Gustav Hellberg (born 1967 in Stockholm), is a Swedish visual artist who lives and works in Berlin.

Life and career
Gustav Hellberg (born 1967, Stockholm) is a Swedish born artist living and working in Berlin. He has created works in Sweden, Germany, Norway and Spain.
Hellberg graduated 1998 from Kungl. Konsthögskolan, Stockholm with a MFA. He has also studied Aesthetics at Stockholm University.
In 2000 he moved to Berlin, where he now lives and works.

Hellberg creates public art, seeking for an interaction between people, artwork and the public space.
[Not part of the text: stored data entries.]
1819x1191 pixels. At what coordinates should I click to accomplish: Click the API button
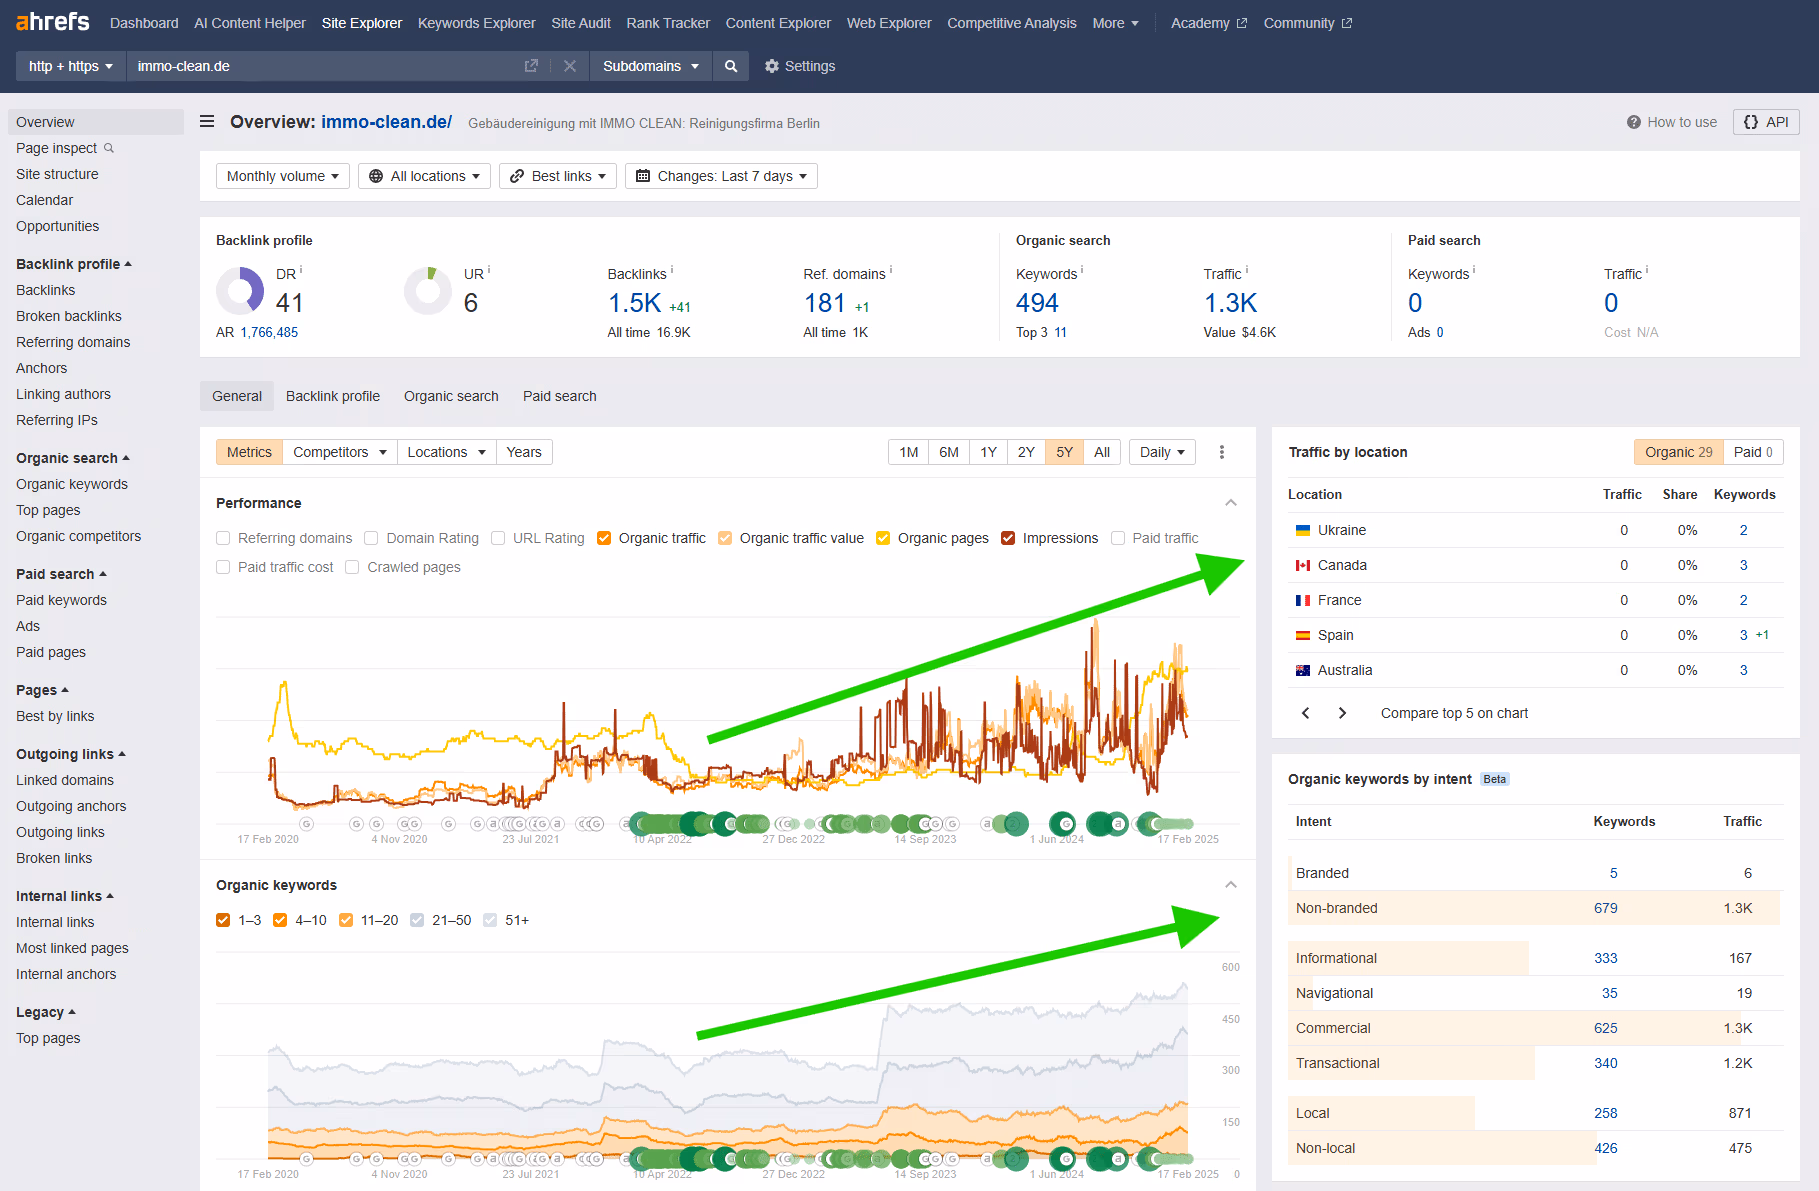pyautogui.click(x=1765, y=122)
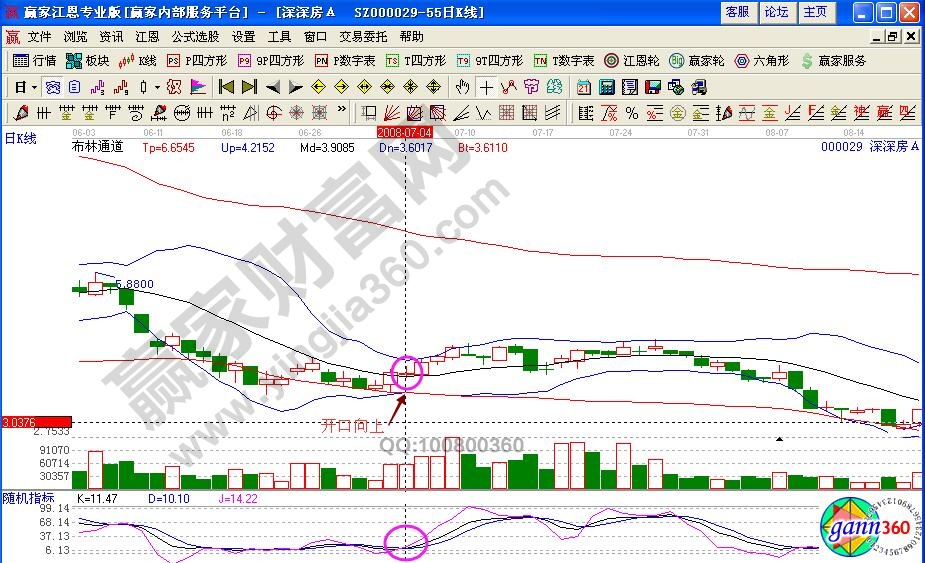Toggle the crosshair cursor mode

pyautogui.click(x=485, y=87)
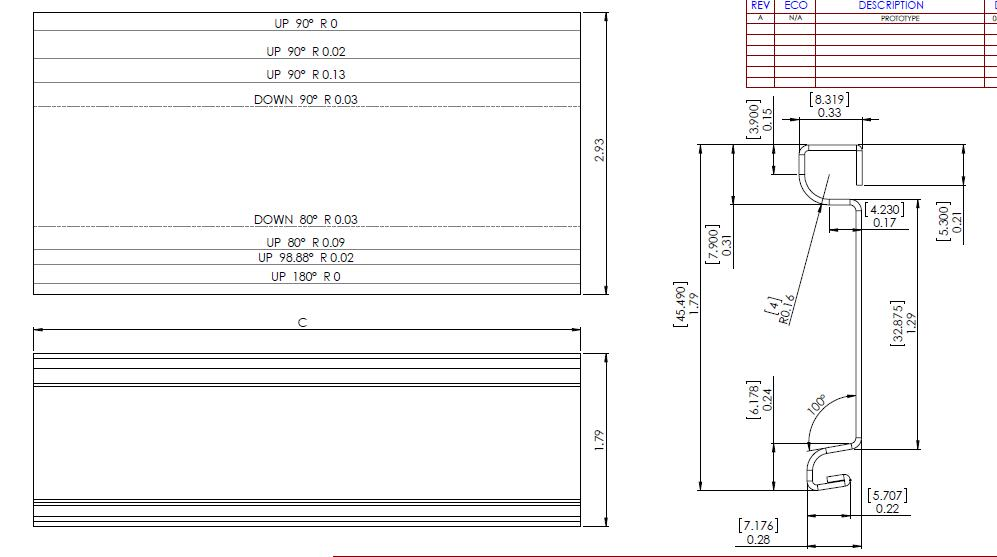The width and height of the screenshot is (997, 557).
Task: Click the [32.875] 1.29 dimension
Action: coord(903,323)
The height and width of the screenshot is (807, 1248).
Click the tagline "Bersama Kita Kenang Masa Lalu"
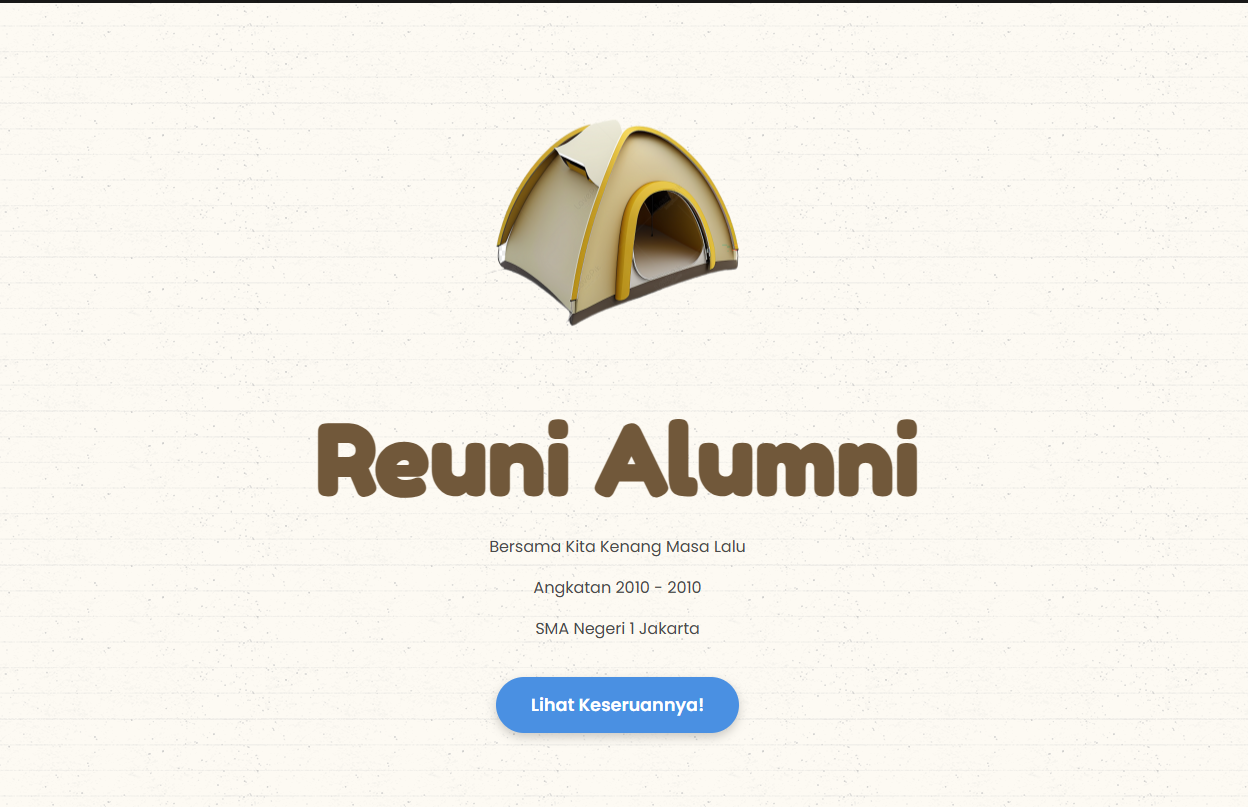tap(617, 547)
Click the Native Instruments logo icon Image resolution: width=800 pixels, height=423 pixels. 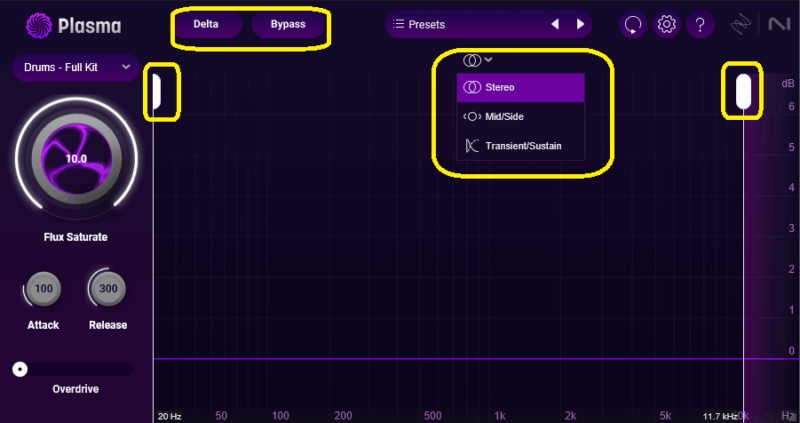(x=778, y=24)
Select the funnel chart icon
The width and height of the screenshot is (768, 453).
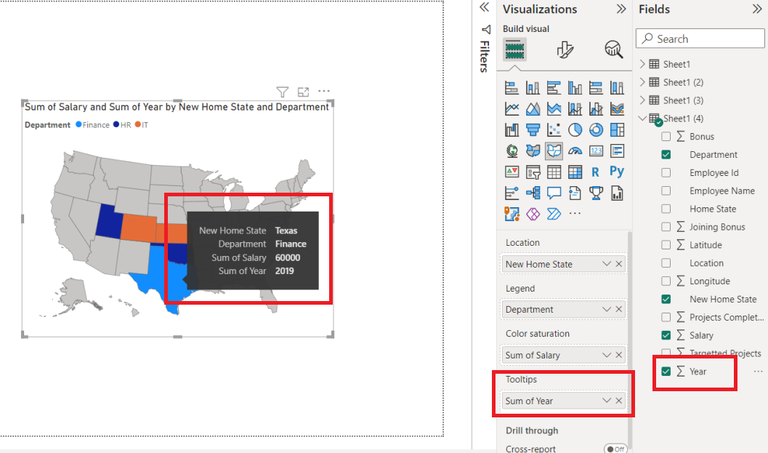pos(533,130)
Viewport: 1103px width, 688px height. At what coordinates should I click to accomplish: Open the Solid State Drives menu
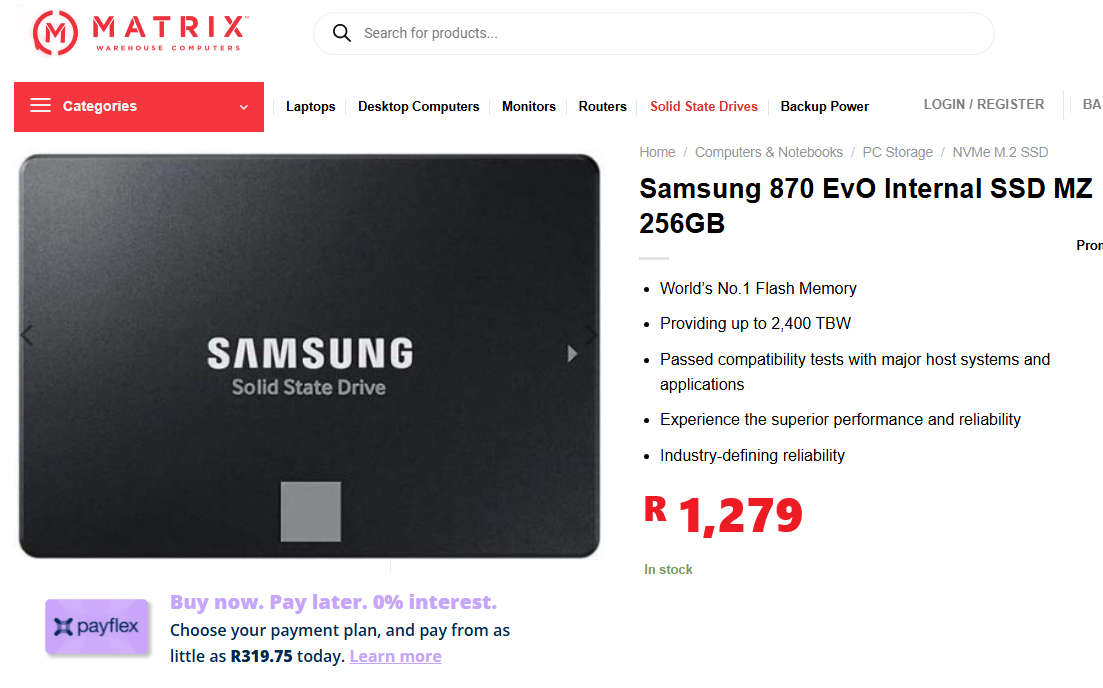[703, 106]
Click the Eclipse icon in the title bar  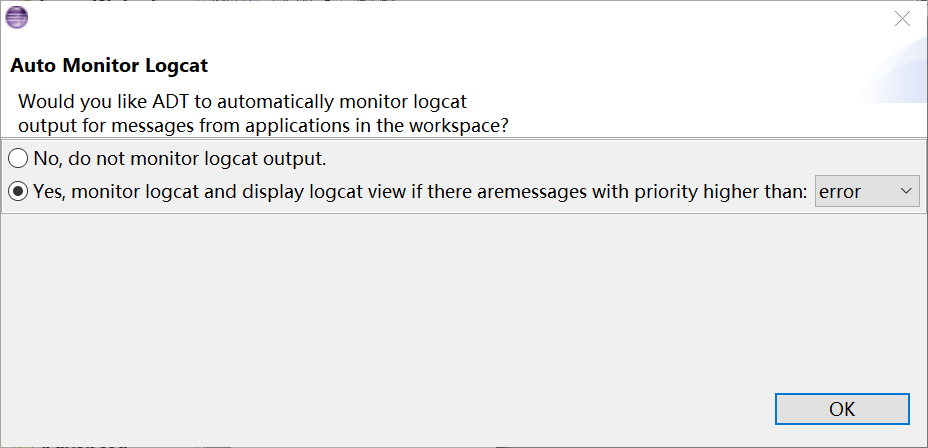pyautogui.click(x=17, y=17)
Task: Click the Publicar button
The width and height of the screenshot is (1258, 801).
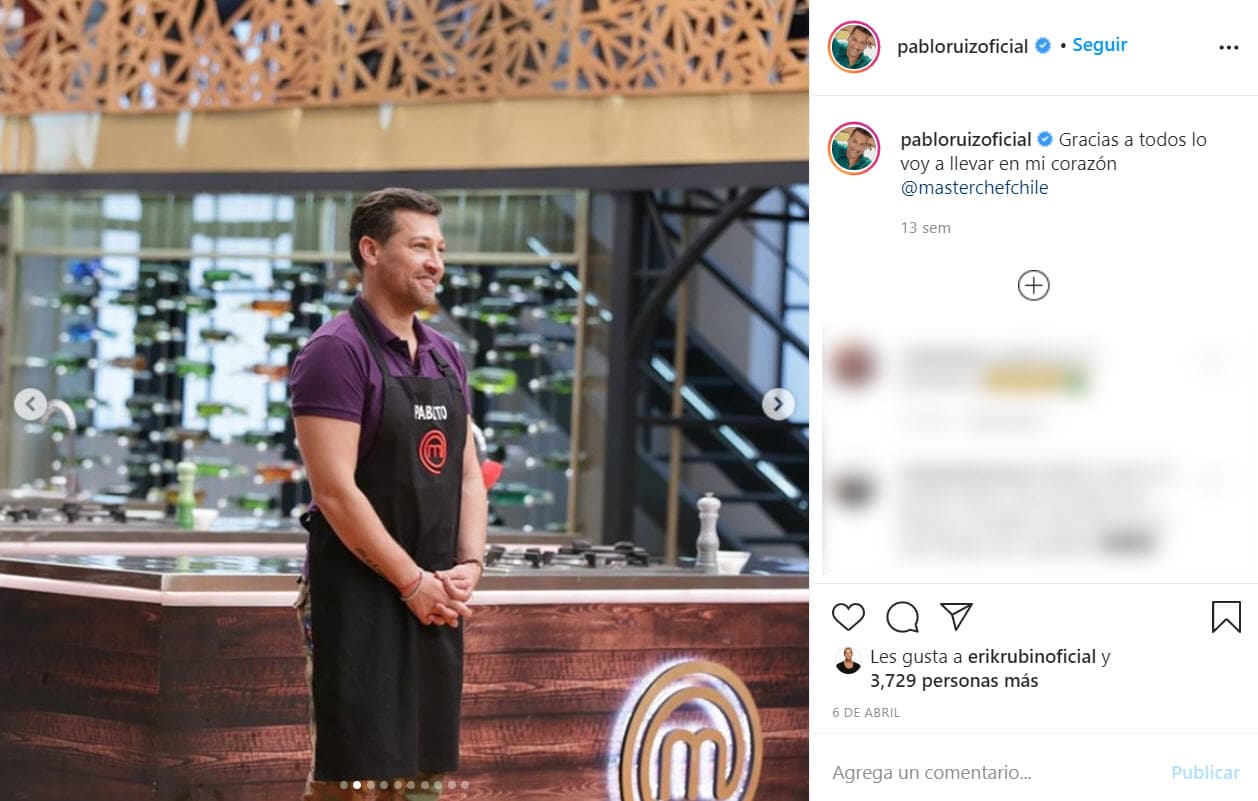Action: 1205,773
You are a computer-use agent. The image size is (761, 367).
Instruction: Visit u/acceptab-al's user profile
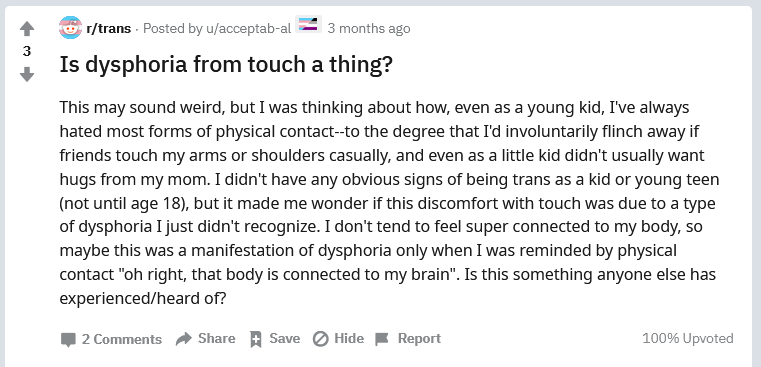click(x=248, y=29)
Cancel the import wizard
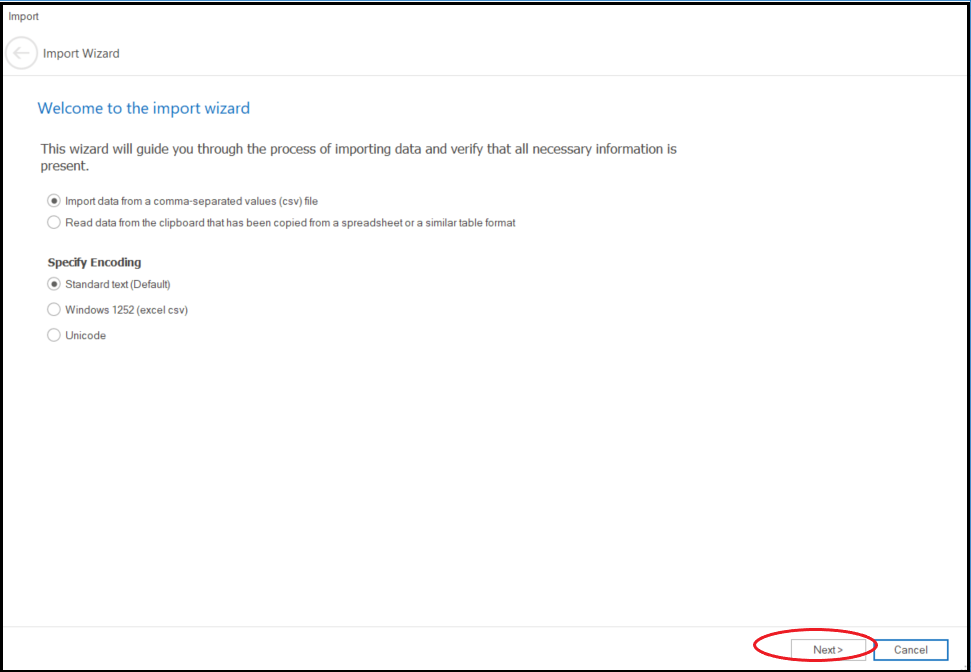Screen dimensions: 971x672 [910, 650]
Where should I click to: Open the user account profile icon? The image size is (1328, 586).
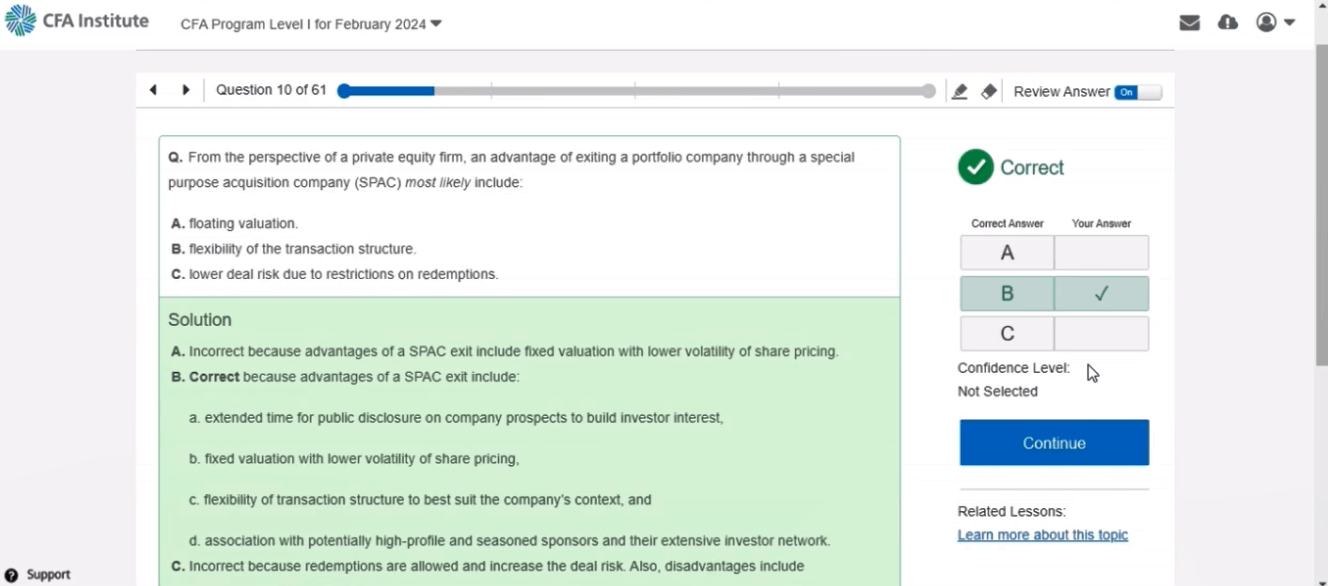(1266, 22)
The intervention he’s seeking is a play upon the memories of an actual place.

To realise a work, he carefully chooses a site depending on its qualities, in order to put out a visual and poetic
argument that will draw people’s attention to a seemingly insignificant situation: the urban backdrop of everyday
life. The basic function of the work that is placed out in a public space is to change a detail in our everyday life
and thereby trigger thoughts in different routes.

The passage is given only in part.